→ WHAT TO WORK ON
a: In the story about Kenzley Martin, turn the paragraph beginning "Mornings are hectic for the Martins" into a short bulleted list that keeps its main facts.
b: According to the story about Kenzley Martin, why does Kenzley have a feeding tube leading into her stomach? Answer in one to three sentences.
c: Write the next part of the story about Kenzley Martin, picking up after its final sentence.

→ SELECTED PASSAGE
***

Catching up With Life

story by Taylor Irby

Snack time means a whole lot to little Kenzley Martin. "She went so long without tasting anything," says her mother, Kendal Martin. "Now I think she's making up for lost time."

A small feeding tube leads into Kenzley's stomach, addressing her inability to simultaneously suck, swallow and breathe. She and her older sister, Kennady, were both born prematurely, Kennady at 25 weeks, Kenzley at 24 weeks. "I learned not to take anything for granted," Kendal says.

Kenzley was born at 1 pound, 10 ounces and has come a long way from her days in neonatal intensive care.  Her sister was just 2 when Kenzley was born,  "She knows when to worry," Kendal says, "like she could tell something was wrong with her sister."

Mornings are hectic for the Martins. Two small kids get their hair done, lunch packed, clothes changed and loaded into the family car. They make their way to Easter Seals West Kentucky, where Kennady will need to be walked to her school bus and Kenzley dropped off at the Lily Pad. Kendal immediately heads to her own classroom within the Lily Pad, where she'll make herself breakfast and then care for other children who require special attention and care while their parents are at work.

The Lily Pad is a day care for children with complex medical needs. It operates as part of the Easter Seals Disability Services, a nonprofit that focuses on improving life for those with a variety of disabilities. There, nurses and nursing assistants feed Kenzley through her stomach tube and make sure she doesn't have any other emergencies.

Kenzley will have her stomach tube removed in about year and will be able to snack on solid foods to her heart's content. The fight for survival each child experienced when she was born fostered an intense sense of closeness within the family.

"When we're not together, we don't feel complete," Kendal says.


Kenzley has her teeth brushed by Kendal at their home. According to Kendal, Kenzley is the last one awake most days, so she can't get into much trouble as Kendal prepares everything for tthe day.

***

→ SUPPLIED ENTRIES
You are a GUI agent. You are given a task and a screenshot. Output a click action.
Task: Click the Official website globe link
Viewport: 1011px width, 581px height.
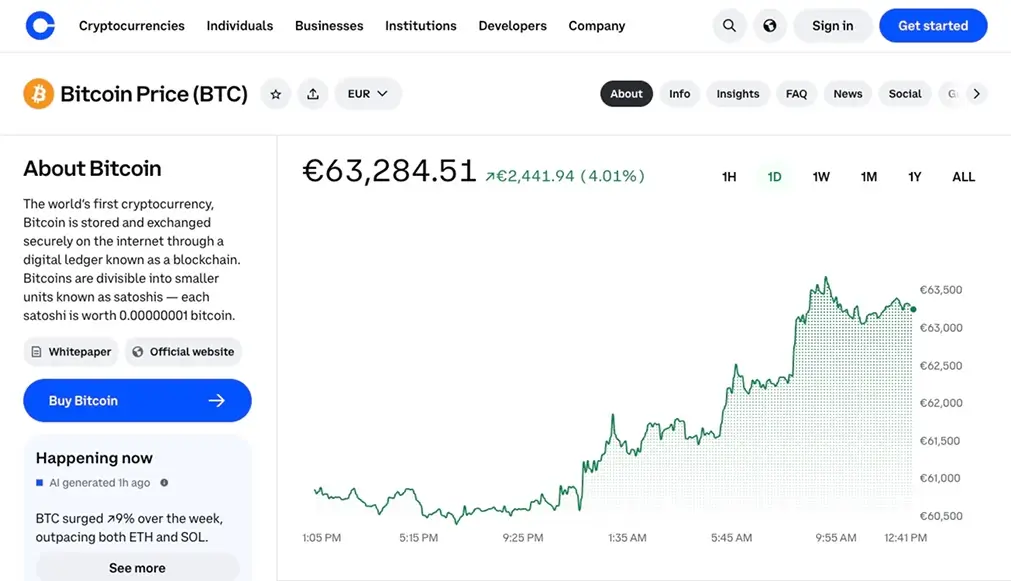[x=183, y=351]
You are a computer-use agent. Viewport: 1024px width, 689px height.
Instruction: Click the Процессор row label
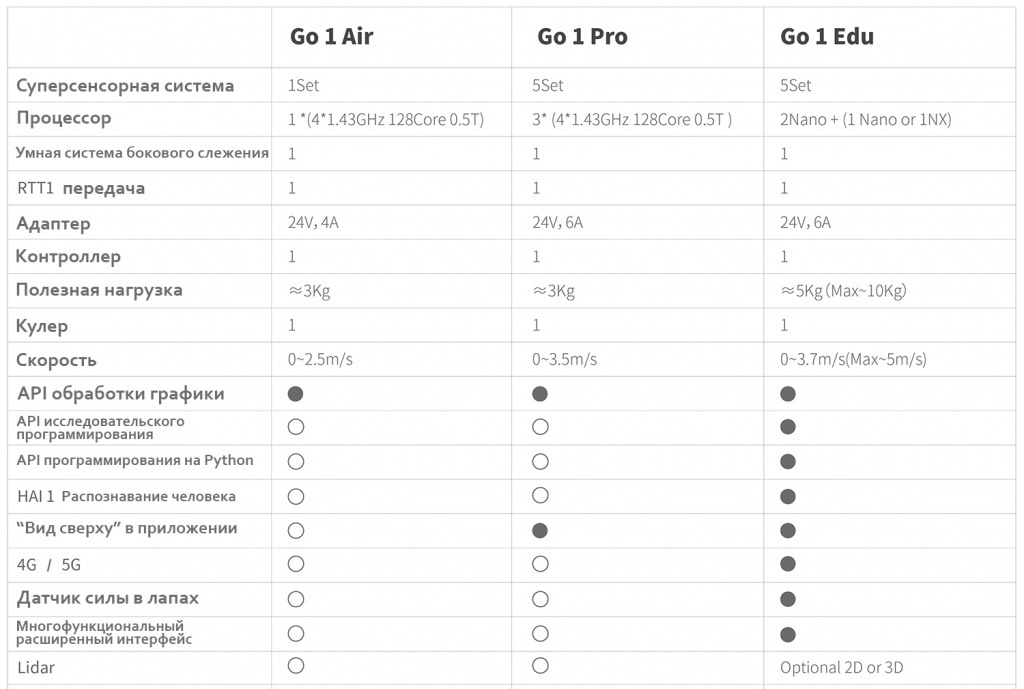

***

→ RESULTS OF THE TASKS
a:
- Mornings are hectic for the Martins.
- The two girls get their hair done, lunch packed and clothes changed, then are loaded into the family car.
- At Easter Seals West Kentucky, Kennady is walked to her school bus and Kenzley is dropped off at the Lily Pad.
- Kendal goes straight to her own classroom in the Lily Pad. She makes herself breakfast there, then cares for other children who need special attention while their parents work.

b: Kenzley is unable to suck, swallow and breathe at the same time. The small tube into her stomach addresses that problem, and the nurses and nursing assistants at the Lily Pad feed her through it.

c:
Kennady reaches into the refrigerator as she's scolded by Kendal. Mornings are very busy for Kendal, who likes to prepare Kennady's lunches in the morning and let Kennady have a say.


Kennady watches as Kenzley is loaded into the family car by Kendal, who is raising her own two kids while working to care for other children with special medical needs. "I wouldn't know what to do if I wasn't busy," Kendal says.


Day care participant Max, 4, giggles as Kendal plays with him during his snack time at the Lily Pad. Working at the day care facility, Kendal receives special freedom to care for her own children when they're sick.


Kenzley recieves her daily formula via her feeding tube at the Lily Pad. Kenzley can eat solid food, but cannot suck, swallow and breathe at the same time in order to drink formula. She receives formula, as well as solid snacks.


Kendal takes a moment to watch another staff member of the Lily Pad day care. Kendal always has her hands full. She often eats standing up and is constantly moving.


Kenzley is lifted up by Kendal at their home. Kendal is sure to include her kids in everything she does, and makes sure they both receive individual attention every day.


Kennady (from left) sticks out her tongue as Kenzley kisses her mother, Kendall, in their home. Kendal describes the family as very close.